(Element and text location data)
================================

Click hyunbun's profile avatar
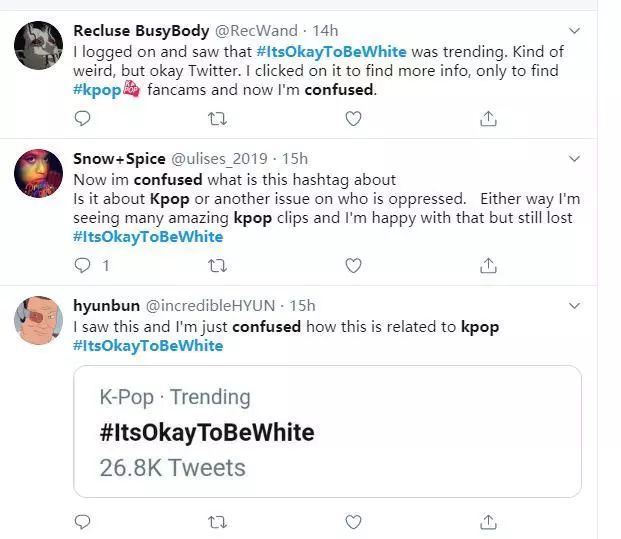 (40, 321)
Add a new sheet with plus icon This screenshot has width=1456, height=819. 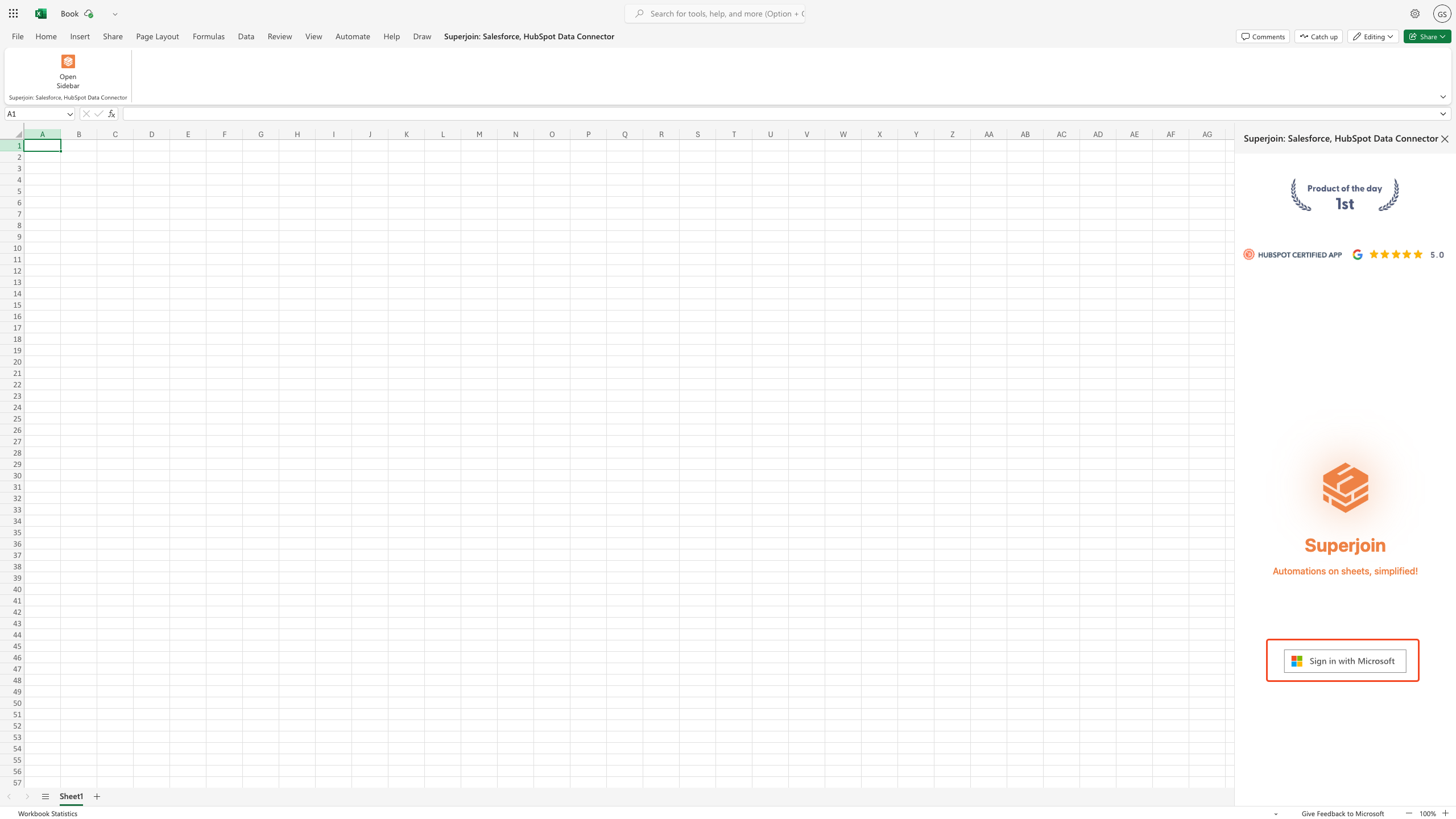click(x=97, y=796)
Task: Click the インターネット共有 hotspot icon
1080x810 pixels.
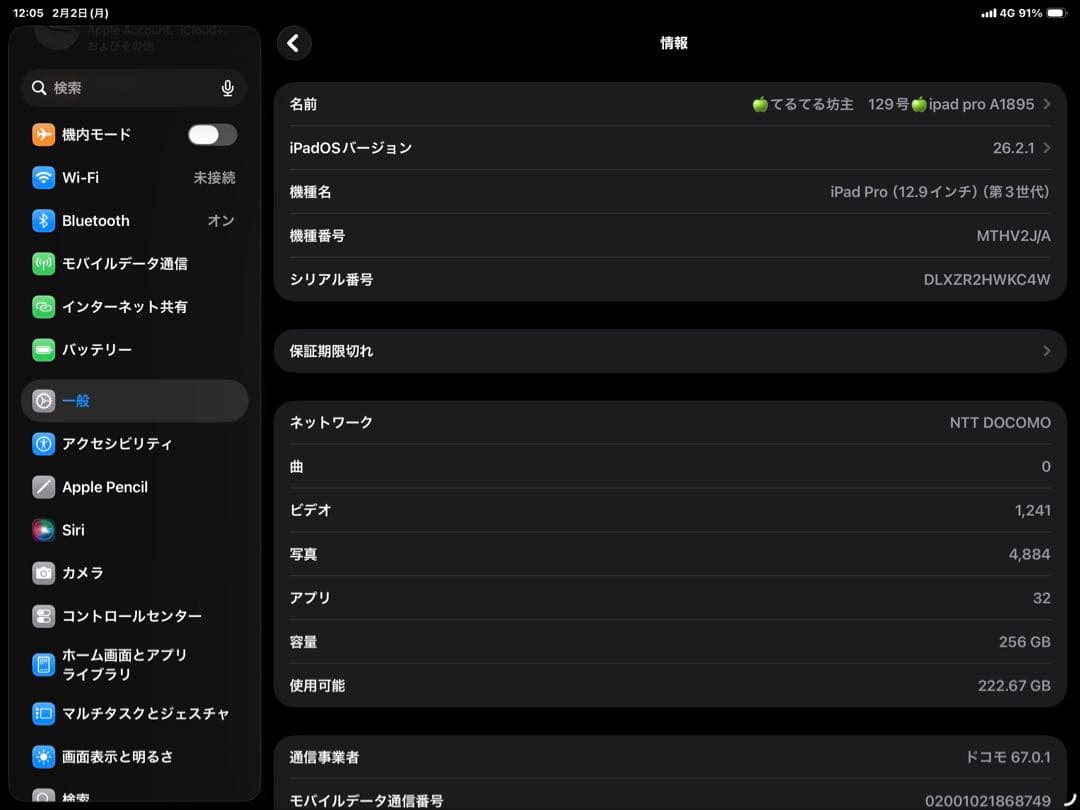Action: 44,307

================================

» CHALLENGE:
Present the lines from the line containing "Task: Click the インターネット共有 hotspot icon" through the end of the records as a Markdown table with the columns Number and Record line, one row per line and blank lines skipped. Omit the pictures.

» WRITTEN SOLUTION:
| Number | Record line |
|---|---|
| 1 | Task: Click the インターネット共有 hotspot icon |
| 2 | 1080x810 pixels. |
| 3 | Action: 44,307 |